日立市郷土博物館の戦災関連展示の前で、艦砲射撃の砲弾の破片を手に当時を語る沼田清治さん=6月2日、同市宮田町(吉田雅宏撮影)

艦砲射撃で破壊された日立製作所多賀工場航空重機工場=1945年7月(日立市郷土博物館提供)

日立市郷土博物館の戦災関連展示の前で、艦砲射撃の砲弾の破片を手に当時を語る沼田清治さん=6月2日、同市宮田町(吉田雅宏撮影) 艦砲射撃で破壊された日立製作所多賀工場航空重機工場=1945年7月(日立市郷土博物館提供)

 深い霧の向こう側で、戦艦の砲口が一斉に火を噴いた。1945年7月17日深夜。茨城県日立市は、太平洋岸に立ち並ぶ軍需工場を狙った米軍の艦砲射撃に襲われた。

 わずか20数分の間に、市内に撃ち込まれた40センチ砲弾は約870発。標的は戦艦から2~3キロ先の各工場だったが、外れた弾は周辺に住む一般市民の上にも容赦なく降り注いだ。

 沼田清治(ぬまたせいじ)さん(90)=同県東海村=は、100人以上が亡くなり最も被害の大きかった旧多賀町(同市)の自宅にいた。

 「起きろ、逃げるぞ」。
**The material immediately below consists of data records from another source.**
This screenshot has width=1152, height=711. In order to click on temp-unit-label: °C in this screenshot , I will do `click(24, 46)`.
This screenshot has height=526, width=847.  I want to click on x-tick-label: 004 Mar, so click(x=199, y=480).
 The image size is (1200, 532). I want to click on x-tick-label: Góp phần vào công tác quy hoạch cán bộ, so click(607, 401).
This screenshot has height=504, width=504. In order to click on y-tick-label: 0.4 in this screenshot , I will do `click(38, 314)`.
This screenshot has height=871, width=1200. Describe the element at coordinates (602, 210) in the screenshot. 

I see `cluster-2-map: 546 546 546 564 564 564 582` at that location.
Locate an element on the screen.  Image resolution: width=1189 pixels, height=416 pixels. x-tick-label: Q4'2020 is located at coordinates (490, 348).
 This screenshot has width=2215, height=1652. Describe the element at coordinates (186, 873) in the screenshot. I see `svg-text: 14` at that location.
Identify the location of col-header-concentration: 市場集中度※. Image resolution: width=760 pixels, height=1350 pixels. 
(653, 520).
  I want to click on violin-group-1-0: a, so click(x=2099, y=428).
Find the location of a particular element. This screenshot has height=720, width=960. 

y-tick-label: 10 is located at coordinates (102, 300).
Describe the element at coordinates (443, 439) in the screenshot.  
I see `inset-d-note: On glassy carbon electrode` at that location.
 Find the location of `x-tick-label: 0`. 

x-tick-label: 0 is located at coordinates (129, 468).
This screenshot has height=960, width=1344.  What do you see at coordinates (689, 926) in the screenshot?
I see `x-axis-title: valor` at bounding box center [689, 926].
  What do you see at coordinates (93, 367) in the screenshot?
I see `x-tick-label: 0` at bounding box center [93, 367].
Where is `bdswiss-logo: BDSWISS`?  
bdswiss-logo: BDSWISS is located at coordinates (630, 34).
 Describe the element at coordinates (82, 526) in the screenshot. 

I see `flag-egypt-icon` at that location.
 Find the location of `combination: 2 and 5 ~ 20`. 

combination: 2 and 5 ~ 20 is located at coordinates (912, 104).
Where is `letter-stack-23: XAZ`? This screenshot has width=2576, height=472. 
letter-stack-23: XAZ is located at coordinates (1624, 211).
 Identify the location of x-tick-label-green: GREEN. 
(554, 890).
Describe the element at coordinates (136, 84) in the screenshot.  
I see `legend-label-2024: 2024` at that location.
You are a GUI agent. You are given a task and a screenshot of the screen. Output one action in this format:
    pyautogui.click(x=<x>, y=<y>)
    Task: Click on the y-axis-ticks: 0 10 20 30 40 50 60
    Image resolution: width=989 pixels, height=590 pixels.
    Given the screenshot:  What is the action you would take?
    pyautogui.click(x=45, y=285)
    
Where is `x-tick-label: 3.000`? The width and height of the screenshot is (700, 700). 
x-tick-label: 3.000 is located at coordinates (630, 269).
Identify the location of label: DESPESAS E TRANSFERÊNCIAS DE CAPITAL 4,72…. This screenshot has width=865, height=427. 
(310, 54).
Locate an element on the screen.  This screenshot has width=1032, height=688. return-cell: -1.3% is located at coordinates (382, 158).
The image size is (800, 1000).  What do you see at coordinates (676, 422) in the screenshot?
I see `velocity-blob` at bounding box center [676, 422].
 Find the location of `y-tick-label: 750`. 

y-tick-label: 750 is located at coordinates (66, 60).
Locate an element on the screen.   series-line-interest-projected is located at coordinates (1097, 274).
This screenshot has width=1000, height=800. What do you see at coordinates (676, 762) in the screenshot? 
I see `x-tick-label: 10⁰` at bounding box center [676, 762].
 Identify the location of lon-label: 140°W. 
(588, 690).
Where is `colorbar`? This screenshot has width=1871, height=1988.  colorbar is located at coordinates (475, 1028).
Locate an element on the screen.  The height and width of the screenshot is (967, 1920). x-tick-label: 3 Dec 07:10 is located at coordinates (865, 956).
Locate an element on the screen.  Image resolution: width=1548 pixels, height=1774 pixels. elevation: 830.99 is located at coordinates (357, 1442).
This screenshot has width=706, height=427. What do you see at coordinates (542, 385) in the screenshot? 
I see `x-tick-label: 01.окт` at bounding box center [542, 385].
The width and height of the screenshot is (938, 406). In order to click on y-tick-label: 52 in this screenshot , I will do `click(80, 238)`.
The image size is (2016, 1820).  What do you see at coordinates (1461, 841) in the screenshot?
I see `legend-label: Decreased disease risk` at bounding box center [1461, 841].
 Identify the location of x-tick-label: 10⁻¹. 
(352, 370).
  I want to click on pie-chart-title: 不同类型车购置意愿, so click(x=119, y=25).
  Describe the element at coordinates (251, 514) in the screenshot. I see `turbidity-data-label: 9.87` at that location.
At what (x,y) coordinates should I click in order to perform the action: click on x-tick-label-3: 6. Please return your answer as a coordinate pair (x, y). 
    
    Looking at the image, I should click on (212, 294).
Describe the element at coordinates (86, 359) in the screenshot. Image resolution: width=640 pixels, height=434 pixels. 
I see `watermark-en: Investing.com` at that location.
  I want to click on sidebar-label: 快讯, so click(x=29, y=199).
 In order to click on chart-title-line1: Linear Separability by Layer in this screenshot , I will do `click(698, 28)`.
当時10歳。鬼気迫る様子の父親にたたき起こされ、戦闘帽やゲートルは枕元に置いたまま、庭先の防空壕(ごう)に飛び込んだ。家族と親戚の8人で身を寄せ合って息を潜めた。「ズドーン」と大地を揺らすほどの衝撃が続く。「すさまじい音が何度も体を突き抜けた」。暗闇の中で恐怖に震え、思わず失禁したという。